==== Recorded data ====

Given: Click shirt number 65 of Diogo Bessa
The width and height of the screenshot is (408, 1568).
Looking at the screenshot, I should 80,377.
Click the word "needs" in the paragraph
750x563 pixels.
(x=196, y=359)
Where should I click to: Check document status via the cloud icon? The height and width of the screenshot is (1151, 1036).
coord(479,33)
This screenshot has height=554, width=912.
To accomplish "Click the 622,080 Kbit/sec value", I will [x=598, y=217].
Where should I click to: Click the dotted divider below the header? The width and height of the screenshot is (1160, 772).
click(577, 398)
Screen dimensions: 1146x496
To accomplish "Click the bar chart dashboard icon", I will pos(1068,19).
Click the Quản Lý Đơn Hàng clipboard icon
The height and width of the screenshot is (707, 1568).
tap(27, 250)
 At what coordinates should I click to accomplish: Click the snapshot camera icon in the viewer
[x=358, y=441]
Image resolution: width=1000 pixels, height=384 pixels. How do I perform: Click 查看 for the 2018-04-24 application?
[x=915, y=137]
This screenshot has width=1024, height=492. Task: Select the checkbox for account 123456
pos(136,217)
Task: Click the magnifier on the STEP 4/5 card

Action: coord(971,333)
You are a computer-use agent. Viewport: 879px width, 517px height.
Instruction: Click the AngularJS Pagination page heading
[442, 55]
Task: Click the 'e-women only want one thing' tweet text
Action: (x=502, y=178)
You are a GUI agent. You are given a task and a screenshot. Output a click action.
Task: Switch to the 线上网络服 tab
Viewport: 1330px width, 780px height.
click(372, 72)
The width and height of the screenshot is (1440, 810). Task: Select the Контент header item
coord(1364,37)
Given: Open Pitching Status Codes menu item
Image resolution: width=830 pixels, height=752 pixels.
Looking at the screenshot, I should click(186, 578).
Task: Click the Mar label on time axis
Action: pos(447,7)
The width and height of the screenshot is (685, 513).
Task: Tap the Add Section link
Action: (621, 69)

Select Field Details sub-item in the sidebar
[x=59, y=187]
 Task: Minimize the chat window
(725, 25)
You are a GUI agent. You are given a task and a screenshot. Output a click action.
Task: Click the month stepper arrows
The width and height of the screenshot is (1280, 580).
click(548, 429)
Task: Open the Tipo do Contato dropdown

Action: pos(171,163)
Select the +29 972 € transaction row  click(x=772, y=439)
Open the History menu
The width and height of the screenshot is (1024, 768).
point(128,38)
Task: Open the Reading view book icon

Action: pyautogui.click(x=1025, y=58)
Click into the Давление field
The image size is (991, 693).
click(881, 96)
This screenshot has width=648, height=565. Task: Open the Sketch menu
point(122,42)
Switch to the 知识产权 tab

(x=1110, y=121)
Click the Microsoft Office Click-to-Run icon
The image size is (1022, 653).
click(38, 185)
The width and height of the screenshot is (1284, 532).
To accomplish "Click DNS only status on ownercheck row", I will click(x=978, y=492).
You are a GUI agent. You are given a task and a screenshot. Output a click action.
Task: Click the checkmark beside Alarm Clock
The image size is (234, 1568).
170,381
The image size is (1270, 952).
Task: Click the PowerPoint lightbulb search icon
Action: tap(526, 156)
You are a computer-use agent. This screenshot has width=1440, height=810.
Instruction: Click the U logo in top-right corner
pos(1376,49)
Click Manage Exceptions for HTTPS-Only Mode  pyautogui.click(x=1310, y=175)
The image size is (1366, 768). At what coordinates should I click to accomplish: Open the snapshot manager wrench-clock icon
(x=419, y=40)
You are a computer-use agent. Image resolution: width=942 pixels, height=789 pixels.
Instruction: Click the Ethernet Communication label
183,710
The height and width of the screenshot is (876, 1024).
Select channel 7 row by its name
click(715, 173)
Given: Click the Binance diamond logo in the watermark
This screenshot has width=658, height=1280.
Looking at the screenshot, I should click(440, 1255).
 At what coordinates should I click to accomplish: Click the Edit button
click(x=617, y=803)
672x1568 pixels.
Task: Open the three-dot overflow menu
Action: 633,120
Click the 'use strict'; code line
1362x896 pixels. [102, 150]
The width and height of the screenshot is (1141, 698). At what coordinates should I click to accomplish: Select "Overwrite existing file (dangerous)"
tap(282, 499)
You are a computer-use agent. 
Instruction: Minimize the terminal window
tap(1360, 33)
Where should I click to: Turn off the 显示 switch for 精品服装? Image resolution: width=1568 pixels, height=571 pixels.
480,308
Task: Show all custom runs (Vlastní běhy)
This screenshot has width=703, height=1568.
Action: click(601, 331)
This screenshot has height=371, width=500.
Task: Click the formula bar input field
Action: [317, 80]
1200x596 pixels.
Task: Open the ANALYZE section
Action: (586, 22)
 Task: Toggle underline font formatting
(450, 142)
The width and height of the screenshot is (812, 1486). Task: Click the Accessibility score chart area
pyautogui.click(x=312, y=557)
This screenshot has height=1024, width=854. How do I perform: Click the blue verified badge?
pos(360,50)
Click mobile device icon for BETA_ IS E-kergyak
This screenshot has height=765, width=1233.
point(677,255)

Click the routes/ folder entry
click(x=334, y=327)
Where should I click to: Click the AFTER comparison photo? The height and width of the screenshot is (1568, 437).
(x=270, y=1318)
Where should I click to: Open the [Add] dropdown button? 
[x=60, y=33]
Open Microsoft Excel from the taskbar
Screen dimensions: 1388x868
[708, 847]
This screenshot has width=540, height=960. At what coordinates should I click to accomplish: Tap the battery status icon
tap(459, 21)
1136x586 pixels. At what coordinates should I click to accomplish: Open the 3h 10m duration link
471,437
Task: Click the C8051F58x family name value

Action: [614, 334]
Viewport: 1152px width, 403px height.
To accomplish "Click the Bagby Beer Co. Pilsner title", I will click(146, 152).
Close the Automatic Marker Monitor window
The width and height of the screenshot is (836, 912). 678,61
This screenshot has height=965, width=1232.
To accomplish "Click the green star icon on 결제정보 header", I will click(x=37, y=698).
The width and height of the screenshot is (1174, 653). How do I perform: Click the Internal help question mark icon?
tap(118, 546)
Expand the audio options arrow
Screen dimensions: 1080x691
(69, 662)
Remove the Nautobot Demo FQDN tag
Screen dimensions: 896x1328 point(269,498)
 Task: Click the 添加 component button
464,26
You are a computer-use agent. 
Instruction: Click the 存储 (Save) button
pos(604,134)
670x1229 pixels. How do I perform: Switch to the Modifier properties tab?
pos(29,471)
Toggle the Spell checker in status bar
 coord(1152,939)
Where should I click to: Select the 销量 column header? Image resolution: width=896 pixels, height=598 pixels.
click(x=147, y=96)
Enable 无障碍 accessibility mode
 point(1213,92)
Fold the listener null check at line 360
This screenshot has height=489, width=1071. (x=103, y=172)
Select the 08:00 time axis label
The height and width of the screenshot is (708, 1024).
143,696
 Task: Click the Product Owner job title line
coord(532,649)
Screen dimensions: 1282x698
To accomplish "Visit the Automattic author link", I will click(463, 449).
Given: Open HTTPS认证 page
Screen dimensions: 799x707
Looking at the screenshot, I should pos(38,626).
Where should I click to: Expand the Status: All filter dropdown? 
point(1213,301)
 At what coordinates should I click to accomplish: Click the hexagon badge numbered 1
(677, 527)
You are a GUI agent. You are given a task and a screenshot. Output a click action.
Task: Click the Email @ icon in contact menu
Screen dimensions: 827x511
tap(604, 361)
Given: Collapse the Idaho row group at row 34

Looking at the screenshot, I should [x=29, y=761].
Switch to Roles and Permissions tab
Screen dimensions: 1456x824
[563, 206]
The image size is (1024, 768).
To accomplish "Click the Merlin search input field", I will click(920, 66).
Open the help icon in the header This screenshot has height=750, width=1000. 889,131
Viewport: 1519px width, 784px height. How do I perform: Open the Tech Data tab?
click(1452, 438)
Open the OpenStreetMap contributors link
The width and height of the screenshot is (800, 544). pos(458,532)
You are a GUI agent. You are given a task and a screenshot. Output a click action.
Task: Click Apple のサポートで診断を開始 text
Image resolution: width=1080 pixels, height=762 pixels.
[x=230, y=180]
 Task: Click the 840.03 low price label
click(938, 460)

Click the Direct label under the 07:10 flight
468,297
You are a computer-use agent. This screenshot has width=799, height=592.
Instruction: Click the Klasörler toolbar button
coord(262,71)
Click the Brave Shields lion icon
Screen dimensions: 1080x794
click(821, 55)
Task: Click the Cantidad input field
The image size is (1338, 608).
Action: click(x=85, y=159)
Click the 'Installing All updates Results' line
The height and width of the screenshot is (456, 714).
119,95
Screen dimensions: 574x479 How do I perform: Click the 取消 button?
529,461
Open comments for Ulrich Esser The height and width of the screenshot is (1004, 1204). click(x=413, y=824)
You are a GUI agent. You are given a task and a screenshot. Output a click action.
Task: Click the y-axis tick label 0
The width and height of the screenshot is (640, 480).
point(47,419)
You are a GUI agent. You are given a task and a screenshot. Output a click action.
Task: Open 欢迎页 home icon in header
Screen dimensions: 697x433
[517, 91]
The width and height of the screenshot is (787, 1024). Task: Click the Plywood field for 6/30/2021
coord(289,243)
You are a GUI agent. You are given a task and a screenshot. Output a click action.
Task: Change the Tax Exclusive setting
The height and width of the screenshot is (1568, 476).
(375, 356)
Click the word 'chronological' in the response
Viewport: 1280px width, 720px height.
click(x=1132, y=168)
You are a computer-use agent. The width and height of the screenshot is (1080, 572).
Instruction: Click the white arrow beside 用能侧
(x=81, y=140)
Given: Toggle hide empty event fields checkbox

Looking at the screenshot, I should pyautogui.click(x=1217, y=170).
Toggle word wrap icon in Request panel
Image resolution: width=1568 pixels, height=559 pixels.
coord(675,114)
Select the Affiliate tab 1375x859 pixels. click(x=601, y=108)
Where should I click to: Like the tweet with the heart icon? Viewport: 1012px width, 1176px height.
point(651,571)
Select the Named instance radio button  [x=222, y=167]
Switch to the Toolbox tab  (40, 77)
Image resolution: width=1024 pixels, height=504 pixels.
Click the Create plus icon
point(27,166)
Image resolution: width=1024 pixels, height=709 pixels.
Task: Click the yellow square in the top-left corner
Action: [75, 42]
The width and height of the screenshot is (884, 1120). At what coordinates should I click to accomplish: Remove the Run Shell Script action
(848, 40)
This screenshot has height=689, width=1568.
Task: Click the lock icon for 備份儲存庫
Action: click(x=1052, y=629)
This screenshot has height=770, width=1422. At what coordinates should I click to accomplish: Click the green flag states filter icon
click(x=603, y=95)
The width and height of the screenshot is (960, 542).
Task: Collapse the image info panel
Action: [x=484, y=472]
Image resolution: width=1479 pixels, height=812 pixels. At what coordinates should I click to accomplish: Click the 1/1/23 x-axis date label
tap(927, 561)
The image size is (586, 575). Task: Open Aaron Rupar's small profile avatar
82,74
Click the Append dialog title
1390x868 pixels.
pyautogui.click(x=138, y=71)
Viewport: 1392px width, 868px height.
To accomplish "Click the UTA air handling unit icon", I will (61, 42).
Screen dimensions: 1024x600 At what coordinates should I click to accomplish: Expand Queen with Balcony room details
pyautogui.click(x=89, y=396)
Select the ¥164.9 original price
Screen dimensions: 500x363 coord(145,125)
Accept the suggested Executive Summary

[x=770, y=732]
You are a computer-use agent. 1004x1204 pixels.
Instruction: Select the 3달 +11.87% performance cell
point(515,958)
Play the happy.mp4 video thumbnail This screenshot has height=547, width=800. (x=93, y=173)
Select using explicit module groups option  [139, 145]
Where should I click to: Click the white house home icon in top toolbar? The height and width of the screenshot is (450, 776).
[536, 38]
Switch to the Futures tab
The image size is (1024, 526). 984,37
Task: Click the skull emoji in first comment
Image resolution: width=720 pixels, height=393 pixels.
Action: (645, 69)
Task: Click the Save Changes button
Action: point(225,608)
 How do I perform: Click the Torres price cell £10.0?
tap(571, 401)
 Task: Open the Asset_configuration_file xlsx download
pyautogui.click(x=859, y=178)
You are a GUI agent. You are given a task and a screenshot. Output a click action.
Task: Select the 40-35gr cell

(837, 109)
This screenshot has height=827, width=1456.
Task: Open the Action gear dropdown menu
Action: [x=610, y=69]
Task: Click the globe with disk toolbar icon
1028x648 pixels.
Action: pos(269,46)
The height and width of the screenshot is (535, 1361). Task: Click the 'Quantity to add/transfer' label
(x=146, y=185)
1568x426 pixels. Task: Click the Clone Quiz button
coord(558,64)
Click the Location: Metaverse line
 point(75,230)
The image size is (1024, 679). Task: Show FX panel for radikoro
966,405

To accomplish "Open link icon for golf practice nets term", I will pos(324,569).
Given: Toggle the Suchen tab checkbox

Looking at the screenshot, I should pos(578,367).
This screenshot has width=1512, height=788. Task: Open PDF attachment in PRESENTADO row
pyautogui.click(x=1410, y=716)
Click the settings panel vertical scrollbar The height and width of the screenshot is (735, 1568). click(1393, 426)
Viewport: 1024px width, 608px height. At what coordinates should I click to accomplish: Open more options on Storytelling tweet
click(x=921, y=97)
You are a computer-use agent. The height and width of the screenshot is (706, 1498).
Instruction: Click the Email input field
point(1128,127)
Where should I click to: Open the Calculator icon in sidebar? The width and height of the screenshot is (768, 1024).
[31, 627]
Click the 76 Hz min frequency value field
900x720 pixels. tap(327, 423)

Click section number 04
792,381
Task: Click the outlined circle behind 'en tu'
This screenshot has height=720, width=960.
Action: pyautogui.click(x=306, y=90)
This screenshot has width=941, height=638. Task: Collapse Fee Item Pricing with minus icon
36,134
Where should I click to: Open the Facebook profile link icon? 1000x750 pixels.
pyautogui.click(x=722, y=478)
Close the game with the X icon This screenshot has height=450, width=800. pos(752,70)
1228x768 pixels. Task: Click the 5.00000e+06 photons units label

====

**Task to complete:** The answer should be a number alone: the count of lines in the records that hold the word "computer".

**Output:** 9